Enunciado do exercício:
Reproduza integralmente, sem nenhuma alteração, o texto abaixo sobre projetos com muitos desenvolvedores.

Texto para revisão:
☆ ☆ ☆ ☆ ☆ ☆ ☆

Projetos que envolvam muitos devs (ou devs inexperientes)

Complementando o item acima, projetos que possuem grandes equipes (ou com devs iniciantes, em um ambiente sem prática de code review) geralmente tendem a nos levar a códigos fora do padrão. Eu mesmo já presenciei isso em projetos React com os quais trabalhei. Cada programador desenvolvia usando um padrão e, com a corda dos prazos sempre no pescoço e ausência de um arquiteto desde o início, acabávamos com um código onde cada componente tinha um estilo e organização diferente. Um verdadeiro pesadelo para debugar ou dar manutenção posterior. Neste ponto, minha experiência com Angular foi um pouco mais positiva. Por ser um framework criado em volta do TypeScript (e que faz questão de “forçar” a linguagem e seus padrões sempre que possível), fica muito mais difícil que um desenvolvedor cometa algum deslize grave, ou que grandes equipes fujam do padrão de escrita de código. Eu acredito que grande parte desse mérito seja a decisão da equipe do Angular em usar TypeScript.

☆ ☆ ☆ ☆ ☆ ☆ ☆

Entradas salvas
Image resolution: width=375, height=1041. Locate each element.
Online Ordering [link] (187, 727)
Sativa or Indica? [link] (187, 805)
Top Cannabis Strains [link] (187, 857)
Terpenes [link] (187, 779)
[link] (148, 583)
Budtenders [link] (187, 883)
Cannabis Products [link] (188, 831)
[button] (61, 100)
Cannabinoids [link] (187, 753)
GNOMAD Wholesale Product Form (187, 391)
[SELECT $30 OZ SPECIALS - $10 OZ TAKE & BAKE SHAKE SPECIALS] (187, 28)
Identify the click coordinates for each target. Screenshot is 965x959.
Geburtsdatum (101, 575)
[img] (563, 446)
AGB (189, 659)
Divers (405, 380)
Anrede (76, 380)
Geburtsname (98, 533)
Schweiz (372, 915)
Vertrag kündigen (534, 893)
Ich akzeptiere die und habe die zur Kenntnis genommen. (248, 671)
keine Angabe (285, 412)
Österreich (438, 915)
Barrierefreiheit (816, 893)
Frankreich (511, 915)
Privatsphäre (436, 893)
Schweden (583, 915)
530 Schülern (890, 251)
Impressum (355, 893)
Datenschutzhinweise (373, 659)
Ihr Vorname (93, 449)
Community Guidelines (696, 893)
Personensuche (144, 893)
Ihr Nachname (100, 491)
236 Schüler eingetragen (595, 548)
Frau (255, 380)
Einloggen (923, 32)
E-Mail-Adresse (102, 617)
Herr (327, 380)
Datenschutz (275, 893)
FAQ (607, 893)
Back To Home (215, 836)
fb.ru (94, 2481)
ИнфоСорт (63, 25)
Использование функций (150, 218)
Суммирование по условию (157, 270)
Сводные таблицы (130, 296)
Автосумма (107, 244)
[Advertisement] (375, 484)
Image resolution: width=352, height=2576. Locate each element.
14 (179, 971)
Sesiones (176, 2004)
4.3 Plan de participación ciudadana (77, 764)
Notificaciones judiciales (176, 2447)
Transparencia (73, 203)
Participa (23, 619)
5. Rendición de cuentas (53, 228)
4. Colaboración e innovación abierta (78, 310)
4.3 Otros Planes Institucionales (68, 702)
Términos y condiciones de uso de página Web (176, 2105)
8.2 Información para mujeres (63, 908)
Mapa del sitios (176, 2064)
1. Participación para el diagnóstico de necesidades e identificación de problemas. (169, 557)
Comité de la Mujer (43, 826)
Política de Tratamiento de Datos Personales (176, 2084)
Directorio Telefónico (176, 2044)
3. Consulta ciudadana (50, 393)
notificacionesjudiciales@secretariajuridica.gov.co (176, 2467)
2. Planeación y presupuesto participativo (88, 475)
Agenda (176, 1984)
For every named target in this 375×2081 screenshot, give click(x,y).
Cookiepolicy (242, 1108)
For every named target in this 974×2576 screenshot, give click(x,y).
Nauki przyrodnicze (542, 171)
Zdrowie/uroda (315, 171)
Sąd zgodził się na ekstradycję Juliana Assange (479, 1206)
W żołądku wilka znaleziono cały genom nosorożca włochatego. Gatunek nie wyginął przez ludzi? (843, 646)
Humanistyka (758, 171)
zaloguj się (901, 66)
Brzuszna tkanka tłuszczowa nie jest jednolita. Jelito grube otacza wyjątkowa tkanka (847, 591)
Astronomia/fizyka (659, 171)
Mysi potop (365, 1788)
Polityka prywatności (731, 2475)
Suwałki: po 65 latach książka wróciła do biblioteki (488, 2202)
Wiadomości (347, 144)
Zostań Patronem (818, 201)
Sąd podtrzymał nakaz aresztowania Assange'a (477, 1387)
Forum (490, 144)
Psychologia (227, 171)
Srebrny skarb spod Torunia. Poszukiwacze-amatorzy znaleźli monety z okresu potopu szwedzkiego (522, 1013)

☆ ☆ ☆ ☆ ☆ ☆ ☆

Tarefa concluída:
Projetos que envolvam muitos devs (ou devs inexperientes)

Complementando o item acima, projetos que possuem grandes equipes (ou com devs iniciantes, em um ambiente sem prática de code review) geralmente tendem a nos levar a códigos fora do padrão. Eu mesmo já presenciei isso em projetos React com os quais trabalhei. Cada programador desenvolvia usando um padrão e, com a corda dos prazos sempre no pescoço e ausência de um arquiteto desde o início, acabávamos com um código onde cada componente tinha um estilo e organização diferente. Um verdadeiro pesadelo para debugar ou dar manutenção posterior. Neste ponto, minha experiência com Angular foi um pouco mais positiva. Por ser um framework criado em volta do TypeScript (e que faz questão de “forçar” a linguagem e seus padrões sempre que possível), fica muito mais difícil que um desenvolvedor cometa algum deslize grave, ou que grandes equipes fujam do padrão de escrita de código. Eu acredito que grande parte desse mérito seja a decisão da equipe do Angular em usar TypeScript.